IF 9.5 2区 医学 Q1 BIOCHEMISTRY & MOLECULAR BIOLOGY Pub Date : 2024-06-14 DOI: 10.1038/s12276-024-01239-6
Sumin Yang, Sung-Hyun Kim, Eunjeong Yang, Mingon Kang, Jae-Yeol Joo
It is apparent that various functional units within the cellular machinery are derived from RNAs. The evolution of sequencing techniques has resulted in significant insights into approaches for transcriptome studies. Organisms utilize RNA to govern cellular systems, and a heterogeneous class of RNAs is involved in regulatory functions. In particular, regulatory RNAs are increasingly recognized to participate in intricately functioning machinery across almost all levels of biological systems. These systems include those mediating chromatin arrangement, transcription, suborganelle stabilization, and posttranscriptional modifications. Any class of RNA exhibiting regulatory activity can be termed a class of regulatory RNA and is typically represented by noncoding RNAs, which constitute a substantial portion of the genome. These RNAs function based on the principle of structural changes through cis and/or trans regulation to facilitate mutual RNA‒RNA, RNA‒DNA, and RNA‒protein interactions. It has not been clearly elucidated whether regulatory RNAs identified through deep sequencing actually function in the anticipated mechanisms. This review addresses the dominant properties of regulatory RNAs at various layers of the cellular machinery and covers regulatory activities, structural dynamics, modifications, associated molecules, and further challenges related to therapeutics and deep learning. Regulatory RNAs, such as long noncoding RNAs (lncRNAs, RNAs that do not code for proteins), microRNAs (miRNAs, small RNAs that regulate gene expression), and circular RNAs (circRNAs, RNAs that form a covalently closed continuous loop), are important in controlling gene expression. The exact ways and roles of these RNAs are not completely known. This study by Joo et al. reviews current knowledge on regulatory RNAs, focusing on their structure and function in cell parts. The authors talk about the different methods used to study these RNAs, including RNA-Chromatin, RNA-Protein, and RNA structure sequencing. They also emphasize the role of RNA modifications in controlling gene expression and the potential of deep learning (a type of machine learning) in predicting RNA functions. The study concludes that understanding regulatory RNAs better could lead to new treatment strategies for various diseases. This summary was initially drafted using artificial intelligence, then revised and fact-checked by the author.

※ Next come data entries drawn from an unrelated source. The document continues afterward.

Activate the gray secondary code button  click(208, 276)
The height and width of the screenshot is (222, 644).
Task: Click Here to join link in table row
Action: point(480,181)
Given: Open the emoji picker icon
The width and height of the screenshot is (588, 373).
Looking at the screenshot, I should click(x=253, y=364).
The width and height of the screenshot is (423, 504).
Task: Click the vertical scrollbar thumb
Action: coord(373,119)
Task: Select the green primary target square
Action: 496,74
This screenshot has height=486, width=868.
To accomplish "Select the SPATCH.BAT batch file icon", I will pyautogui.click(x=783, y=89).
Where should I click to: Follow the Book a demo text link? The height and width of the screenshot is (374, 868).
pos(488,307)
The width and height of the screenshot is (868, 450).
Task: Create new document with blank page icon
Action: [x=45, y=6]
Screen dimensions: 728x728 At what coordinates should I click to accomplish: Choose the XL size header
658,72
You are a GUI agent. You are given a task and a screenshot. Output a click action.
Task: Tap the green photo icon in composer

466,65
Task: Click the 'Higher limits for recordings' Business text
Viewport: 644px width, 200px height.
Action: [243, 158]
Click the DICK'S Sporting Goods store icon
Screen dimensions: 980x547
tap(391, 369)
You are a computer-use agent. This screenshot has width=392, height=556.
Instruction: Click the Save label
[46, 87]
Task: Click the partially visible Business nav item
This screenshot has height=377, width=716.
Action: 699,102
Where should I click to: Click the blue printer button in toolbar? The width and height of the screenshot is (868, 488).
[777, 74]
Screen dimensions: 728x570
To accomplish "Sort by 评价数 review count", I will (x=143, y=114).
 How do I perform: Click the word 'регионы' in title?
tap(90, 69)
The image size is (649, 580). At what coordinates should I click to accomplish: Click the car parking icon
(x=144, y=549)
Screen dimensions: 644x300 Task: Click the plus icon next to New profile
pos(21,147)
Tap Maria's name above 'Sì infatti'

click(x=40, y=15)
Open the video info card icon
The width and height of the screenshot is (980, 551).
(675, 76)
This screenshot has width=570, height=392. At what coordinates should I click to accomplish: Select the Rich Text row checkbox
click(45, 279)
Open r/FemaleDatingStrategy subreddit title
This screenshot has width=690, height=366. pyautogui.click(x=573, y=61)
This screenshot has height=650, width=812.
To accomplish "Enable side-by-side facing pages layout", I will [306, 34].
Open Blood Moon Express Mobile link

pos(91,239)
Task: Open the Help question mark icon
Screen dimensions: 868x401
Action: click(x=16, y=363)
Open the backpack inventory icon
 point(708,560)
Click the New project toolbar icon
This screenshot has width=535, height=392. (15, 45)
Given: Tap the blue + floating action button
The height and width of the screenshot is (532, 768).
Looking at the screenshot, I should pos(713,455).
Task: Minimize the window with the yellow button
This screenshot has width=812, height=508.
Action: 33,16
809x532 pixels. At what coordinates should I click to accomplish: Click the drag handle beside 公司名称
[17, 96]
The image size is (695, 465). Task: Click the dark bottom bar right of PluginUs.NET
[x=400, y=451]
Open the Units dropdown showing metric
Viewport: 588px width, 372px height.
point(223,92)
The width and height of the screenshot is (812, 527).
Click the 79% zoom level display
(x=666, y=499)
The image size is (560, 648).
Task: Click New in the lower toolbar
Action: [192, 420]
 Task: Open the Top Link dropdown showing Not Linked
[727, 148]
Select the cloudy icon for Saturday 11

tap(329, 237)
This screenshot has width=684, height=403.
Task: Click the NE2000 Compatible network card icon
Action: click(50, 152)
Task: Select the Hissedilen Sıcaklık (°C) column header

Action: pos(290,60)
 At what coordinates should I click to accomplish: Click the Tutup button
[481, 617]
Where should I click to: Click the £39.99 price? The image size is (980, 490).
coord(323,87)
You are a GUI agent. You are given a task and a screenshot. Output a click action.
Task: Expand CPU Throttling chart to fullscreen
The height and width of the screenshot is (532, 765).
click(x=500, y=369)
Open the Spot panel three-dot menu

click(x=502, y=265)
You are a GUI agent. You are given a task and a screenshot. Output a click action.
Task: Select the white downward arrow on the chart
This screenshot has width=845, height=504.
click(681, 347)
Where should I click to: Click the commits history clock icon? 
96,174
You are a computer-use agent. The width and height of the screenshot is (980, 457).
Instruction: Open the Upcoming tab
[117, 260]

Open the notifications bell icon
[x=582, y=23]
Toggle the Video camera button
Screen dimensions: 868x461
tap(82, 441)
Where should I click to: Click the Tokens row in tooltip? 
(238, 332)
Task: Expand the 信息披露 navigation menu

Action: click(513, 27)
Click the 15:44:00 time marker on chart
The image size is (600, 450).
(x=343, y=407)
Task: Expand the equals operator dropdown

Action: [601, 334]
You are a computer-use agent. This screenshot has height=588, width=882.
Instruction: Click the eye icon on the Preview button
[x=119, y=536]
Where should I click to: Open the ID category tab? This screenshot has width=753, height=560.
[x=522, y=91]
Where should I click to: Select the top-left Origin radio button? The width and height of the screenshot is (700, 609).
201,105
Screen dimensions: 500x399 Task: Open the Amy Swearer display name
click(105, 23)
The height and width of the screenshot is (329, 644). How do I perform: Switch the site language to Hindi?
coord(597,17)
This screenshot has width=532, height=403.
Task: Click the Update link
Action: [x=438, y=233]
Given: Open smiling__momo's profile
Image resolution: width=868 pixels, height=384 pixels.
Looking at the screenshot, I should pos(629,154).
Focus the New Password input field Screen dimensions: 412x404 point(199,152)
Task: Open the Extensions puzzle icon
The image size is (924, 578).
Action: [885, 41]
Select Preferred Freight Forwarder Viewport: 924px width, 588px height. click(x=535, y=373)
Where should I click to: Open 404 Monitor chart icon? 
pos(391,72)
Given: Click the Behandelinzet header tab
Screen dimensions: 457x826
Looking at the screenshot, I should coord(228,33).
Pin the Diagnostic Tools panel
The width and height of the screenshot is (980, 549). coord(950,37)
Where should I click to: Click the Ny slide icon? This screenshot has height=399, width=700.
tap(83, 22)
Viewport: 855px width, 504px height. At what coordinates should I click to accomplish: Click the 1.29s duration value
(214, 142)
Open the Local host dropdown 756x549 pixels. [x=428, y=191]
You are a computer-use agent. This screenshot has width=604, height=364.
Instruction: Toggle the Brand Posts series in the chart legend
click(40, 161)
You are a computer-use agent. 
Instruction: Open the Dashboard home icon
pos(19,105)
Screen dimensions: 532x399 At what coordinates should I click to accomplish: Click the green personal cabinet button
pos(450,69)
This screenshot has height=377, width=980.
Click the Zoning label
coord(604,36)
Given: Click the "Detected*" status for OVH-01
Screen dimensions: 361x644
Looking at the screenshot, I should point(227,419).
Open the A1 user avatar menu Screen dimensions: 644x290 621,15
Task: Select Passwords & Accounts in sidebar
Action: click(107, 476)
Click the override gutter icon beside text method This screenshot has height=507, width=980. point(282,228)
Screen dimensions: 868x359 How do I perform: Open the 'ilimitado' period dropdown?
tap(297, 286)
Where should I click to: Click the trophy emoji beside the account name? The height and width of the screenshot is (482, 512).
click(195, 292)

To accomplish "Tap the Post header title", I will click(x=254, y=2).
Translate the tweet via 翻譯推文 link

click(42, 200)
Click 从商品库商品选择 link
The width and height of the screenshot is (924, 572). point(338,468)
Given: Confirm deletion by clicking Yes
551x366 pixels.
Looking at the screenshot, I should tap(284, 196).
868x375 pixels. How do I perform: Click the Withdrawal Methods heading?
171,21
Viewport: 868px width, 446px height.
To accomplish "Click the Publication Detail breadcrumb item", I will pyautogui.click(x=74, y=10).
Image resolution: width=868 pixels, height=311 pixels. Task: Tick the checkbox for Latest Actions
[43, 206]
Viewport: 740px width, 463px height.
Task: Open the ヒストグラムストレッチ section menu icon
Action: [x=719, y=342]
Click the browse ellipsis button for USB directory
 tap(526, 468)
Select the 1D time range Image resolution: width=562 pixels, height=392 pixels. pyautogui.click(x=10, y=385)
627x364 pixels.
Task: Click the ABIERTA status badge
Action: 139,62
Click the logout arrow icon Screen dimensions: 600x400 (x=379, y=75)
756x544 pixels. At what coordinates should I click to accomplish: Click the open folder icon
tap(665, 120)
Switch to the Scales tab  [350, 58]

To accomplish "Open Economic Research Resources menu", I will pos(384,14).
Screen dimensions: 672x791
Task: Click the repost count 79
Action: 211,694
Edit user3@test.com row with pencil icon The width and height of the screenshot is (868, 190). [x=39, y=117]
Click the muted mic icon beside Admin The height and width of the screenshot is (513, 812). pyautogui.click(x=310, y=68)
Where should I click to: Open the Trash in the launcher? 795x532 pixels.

显然,细胞机制中的各种功能单元都来自 RNA。随着测序技术的发展,人们对转录组研究方法有了更深入的了解。生物体利用 RNA 管理细胞系统,有一类不同的 RNA 参与调控功能。特别是,人们越来越认识到,调控 RNA 参与了生物系统几乎所有层面的复杂功能机制。这些系统包括介导染色质排列、转录、亚细胞器稳定和转录后修饰的系统。任何一类具有调控活性的 RNA 都可称为一类调控 RNA,其典型代表是占基因组很大一部分的非编码 RNA。这些 RNA 的功能原理是通过顺式和/或反式调节改变结构,从而促进 RNA-RNA、RNA-DNA 和 RNA 蛋白之间的相互作用。通过深度测序发现的调控 RNA 是否真正按照预期的机制发挥作用,目前还没有明确的定论。本综述探讨了细胞机制各层中调控 RNA 的主要特性,涵盖了调控活动、结构动态、修饰、相关分子以及与治疗和深度学习相关的进一步挑战。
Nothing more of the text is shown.